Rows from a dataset
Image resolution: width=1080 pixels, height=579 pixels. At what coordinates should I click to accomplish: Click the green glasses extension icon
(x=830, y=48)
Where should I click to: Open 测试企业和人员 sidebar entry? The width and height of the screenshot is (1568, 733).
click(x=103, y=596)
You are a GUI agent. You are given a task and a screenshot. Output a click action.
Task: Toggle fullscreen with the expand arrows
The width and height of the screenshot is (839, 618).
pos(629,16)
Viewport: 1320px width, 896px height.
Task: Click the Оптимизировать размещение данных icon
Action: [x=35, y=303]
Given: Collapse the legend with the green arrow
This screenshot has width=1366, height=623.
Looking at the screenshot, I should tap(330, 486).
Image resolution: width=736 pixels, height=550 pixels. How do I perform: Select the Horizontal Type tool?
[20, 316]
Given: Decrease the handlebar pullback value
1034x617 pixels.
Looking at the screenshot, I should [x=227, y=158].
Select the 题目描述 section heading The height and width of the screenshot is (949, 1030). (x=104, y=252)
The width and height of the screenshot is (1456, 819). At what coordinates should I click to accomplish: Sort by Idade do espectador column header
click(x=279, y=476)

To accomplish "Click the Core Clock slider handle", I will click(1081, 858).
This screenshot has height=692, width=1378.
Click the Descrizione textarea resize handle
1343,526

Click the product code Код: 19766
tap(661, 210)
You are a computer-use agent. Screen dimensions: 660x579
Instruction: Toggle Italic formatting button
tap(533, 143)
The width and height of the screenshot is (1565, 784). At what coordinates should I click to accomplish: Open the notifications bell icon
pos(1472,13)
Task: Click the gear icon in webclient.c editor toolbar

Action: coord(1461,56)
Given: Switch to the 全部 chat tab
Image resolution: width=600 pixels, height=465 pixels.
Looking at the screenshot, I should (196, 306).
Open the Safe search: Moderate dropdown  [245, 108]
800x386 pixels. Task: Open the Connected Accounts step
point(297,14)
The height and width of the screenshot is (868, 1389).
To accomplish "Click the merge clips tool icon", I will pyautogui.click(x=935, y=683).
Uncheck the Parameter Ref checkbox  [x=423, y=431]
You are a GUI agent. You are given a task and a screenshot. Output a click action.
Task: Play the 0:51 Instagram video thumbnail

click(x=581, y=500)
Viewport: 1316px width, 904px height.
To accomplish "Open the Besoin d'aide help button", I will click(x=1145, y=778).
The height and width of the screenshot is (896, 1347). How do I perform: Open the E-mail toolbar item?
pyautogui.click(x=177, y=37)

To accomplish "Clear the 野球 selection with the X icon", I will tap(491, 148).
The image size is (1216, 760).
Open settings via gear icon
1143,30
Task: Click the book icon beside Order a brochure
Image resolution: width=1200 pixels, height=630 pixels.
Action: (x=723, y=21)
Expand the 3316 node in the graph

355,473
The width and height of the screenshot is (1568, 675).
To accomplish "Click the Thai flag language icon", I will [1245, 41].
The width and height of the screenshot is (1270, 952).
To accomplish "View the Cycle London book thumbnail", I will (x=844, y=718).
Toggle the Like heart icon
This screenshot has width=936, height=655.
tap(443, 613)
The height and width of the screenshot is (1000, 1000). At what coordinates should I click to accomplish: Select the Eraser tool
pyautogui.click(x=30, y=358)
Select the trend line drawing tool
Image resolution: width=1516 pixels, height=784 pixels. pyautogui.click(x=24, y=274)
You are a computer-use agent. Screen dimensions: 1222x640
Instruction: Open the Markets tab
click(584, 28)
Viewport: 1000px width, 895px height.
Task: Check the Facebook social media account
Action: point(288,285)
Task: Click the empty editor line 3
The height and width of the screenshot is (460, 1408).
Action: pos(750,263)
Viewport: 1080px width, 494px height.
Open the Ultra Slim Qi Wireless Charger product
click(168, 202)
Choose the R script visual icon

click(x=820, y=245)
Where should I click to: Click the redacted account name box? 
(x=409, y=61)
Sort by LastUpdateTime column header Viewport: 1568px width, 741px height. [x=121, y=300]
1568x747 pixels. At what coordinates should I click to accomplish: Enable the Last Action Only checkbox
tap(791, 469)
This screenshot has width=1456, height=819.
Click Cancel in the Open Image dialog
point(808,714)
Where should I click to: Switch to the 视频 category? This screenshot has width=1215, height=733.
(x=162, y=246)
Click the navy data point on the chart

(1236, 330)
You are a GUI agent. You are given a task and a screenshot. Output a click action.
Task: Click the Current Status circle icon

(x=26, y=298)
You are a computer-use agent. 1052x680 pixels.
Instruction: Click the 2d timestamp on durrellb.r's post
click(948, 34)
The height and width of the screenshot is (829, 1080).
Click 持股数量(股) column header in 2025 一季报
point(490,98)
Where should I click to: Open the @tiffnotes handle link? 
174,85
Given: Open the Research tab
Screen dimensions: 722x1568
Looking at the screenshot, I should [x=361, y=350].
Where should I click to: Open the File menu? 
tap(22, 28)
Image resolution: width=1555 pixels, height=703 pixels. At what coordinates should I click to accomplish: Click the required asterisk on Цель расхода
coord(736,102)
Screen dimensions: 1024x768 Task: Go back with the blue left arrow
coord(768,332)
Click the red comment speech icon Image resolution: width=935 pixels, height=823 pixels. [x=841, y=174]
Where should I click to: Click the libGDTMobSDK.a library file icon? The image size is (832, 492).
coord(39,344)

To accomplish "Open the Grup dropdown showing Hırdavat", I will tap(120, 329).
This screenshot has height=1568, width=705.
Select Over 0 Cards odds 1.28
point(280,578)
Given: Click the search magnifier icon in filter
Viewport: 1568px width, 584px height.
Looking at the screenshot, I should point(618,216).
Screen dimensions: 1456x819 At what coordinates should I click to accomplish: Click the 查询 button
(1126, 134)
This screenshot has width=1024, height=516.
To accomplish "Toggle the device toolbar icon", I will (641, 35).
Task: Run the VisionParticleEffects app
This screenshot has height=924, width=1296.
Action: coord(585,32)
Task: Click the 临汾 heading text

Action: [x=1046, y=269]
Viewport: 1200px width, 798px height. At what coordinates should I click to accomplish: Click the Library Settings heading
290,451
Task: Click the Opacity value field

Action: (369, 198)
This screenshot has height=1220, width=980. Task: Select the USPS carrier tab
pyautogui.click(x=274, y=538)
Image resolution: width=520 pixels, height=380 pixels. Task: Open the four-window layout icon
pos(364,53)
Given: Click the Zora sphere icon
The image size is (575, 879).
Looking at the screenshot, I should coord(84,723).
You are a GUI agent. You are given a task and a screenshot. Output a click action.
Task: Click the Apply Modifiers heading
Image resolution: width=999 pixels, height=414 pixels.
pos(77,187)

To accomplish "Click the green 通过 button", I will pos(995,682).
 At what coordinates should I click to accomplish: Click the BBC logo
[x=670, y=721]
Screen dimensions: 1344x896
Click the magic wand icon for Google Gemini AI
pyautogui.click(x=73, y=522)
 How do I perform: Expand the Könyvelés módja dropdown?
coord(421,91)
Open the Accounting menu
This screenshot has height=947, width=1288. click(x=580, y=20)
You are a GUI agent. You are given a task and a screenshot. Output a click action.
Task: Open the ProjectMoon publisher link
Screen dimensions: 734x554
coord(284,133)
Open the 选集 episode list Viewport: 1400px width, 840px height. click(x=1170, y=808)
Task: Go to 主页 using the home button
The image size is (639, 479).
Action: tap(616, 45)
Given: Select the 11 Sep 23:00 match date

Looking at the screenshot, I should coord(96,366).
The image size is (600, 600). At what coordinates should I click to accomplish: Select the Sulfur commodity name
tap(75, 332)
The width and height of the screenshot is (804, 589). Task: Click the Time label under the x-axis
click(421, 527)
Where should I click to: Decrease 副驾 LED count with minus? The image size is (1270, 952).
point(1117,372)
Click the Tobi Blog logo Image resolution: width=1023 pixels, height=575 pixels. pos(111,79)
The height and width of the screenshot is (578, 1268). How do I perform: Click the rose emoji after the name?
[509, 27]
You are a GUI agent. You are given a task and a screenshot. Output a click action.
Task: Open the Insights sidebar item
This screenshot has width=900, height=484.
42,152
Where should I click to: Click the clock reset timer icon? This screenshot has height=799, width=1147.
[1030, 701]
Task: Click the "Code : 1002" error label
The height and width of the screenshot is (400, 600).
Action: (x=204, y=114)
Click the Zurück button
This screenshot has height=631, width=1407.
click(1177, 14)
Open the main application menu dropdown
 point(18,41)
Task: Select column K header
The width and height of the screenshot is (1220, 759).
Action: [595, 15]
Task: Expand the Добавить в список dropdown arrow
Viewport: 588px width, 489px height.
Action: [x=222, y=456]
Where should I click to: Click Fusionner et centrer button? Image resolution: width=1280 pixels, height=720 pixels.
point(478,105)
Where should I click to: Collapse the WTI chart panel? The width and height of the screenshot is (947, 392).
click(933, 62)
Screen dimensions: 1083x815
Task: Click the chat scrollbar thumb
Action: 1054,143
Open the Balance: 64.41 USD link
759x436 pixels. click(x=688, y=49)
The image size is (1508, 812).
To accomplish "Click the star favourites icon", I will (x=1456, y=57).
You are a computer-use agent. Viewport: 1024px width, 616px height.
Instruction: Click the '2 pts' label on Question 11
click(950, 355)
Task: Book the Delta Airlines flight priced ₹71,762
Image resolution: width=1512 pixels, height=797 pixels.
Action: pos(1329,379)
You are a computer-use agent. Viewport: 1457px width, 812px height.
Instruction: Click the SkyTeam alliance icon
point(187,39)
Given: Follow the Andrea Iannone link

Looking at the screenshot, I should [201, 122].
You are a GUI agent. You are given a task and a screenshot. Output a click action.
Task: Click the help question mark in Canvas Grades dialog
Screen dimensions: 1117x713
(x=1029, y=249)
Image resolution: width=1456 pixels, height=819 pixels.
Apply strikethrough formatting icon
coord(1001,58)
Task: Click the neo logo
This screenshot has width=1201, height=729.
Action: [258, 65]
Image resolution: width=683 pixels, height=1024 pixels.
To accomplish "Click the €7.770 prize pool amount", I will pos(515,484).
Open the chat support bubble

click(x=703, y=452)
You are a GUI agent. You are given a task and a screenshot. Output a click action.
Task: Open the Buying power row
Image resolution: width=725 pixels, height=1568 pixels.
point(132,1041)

TASK PROMPT: Copy the items word for word, starting at the line containing "The height and width of the screenshot is (1000, 1000)." and ending at the line containing "tap(791, 469)".

FULL SOLUTION:
The height and width of the screenshot is (1000, 1000). At what coordinates should I click to accomplish: Select the Eraser tool
pyautogui.click(x=30, y=358)
Select the trend line drawing tool
Image resolution: width=1516 pixels, height=784 pixels. pyautogui.click(x=24, y=274)
You are a computer-use agent. Screen dimensions: 1222x640
Instruction: Open the Markets tab
click(584, 28)
Viewport: 1000px width, 895px height.
Task: Check the Facebook social media account
Action: point(288,285)
Task: Click the empty editor line 3
The height and width of the screenshot is (460, 1408).
Action: pos(750,263)
Viewport: 1080px width, 494px height.
Open the Ultra Slim Qi Wireless Charger product
click(168, 202)
Choose the R script visual icon

click(x=820, y=245)
Where should I click to: Click the redacted account name box? 
(x=409, y=61)
Sort by LastUpdateTime column header Viewport: 1568px width, 741px height. [x=121, y=300]
1568x747 pixels. At what coordinates should I click to accomplish: Enable the Last Action Only checkbox
tap(791, 469)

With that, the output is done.